Ein Veilchen für den Wachauer Tourismus:
Hochwassergefahr gebannt - es geht weiter

Gasthöfe und Hotels an der Donau haben geöffnet Auch die Schifffahrt wird wieder aufgenommen

Ein Veilchen für den Wachauer Tourismus:
Hochwassergefahr gebannt - es geht weiter

Dem jüngsten Donau-Hochwasser ist die Wachau mit einem blauen Auge entkommen. Alle Gasthöfe und Hotels am Strom sind geöffnet. Auch die Schiffahrt wurde, vorerst im Bereich Melk - Dürnstein, wieder aufgenommen. Die Freigabe bis Krems wird erwartet.

Der Tourismus in der Wachau ist beim jüngsten Donau-Hochwasser mit einem "blauen Auge" davongekommen. Alle Gasthöfe und Hotels am Strom seien geöffnet, die Schifffahrt, vorerst im Abschnitt Melk - Dürnstein, sei am Mittwochvormittag wieder aufgenommen worden, sagte Maria Maier von der Niederösterreich-Werbung auf Anfrage der APA. Die Freigabe bis Krems wurde für den Nachmittag erwartet.

Schleichwege durch die Weingärten
Beeinträchtigt hat das Hochwasser, laut Maria Maier von der Niederösterreich Werbung, wegen abschnittsweiser Sperren auch den Donauradweg. Die Rad-Touristen hätten jedoch "Schleichwege" gesucht und gefunden, etwa durch die Weingärten.

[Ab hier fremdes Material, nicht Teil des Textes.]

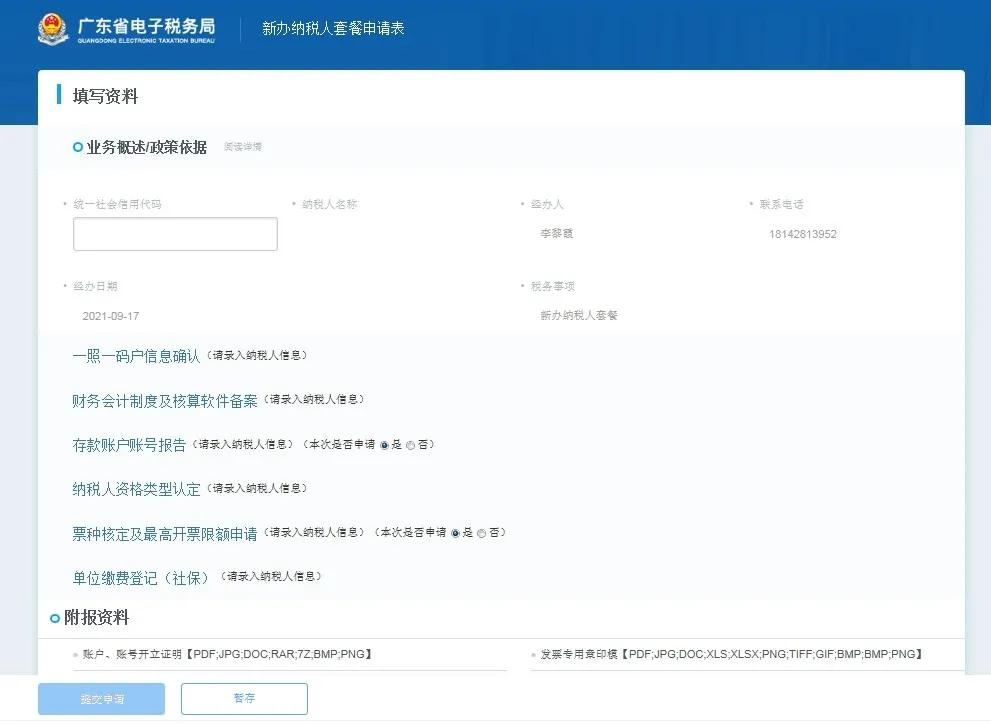Click the circle icon beside 附报资料
Viewport: 991px width, 726px height.
tap(55, 619)
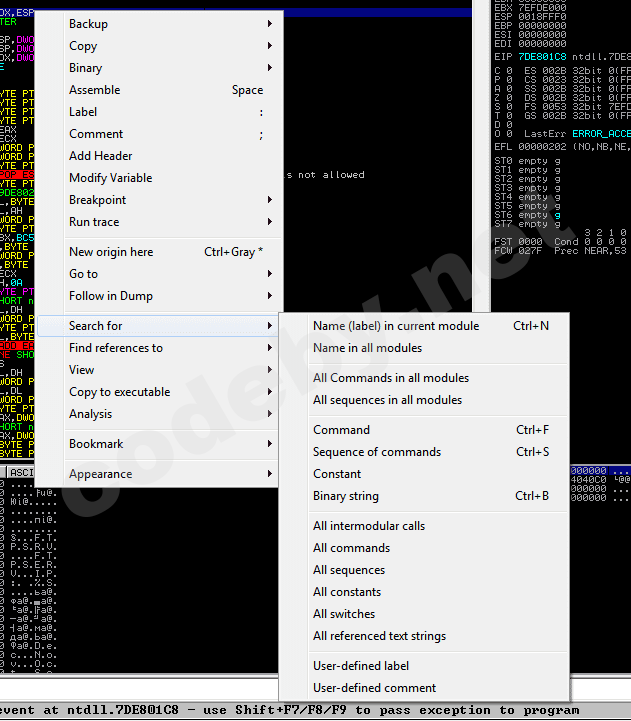Choose Modify Variable
This screenshot has height=721, width=631.
pyautogui.click(x=110, y=178)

Alle Betriebe waren vorgewahnt
In Gasthöfen und Hotels an der Donau sei es zu einzelnen Überflutungen von Kellern gekommen, so Maier weiter. Es seien aber keine größeren Schäden entstanden. Die Betriebe seien "vorgewarnt" gewesen, die "Kommunikation hat sehr gut funktioniert".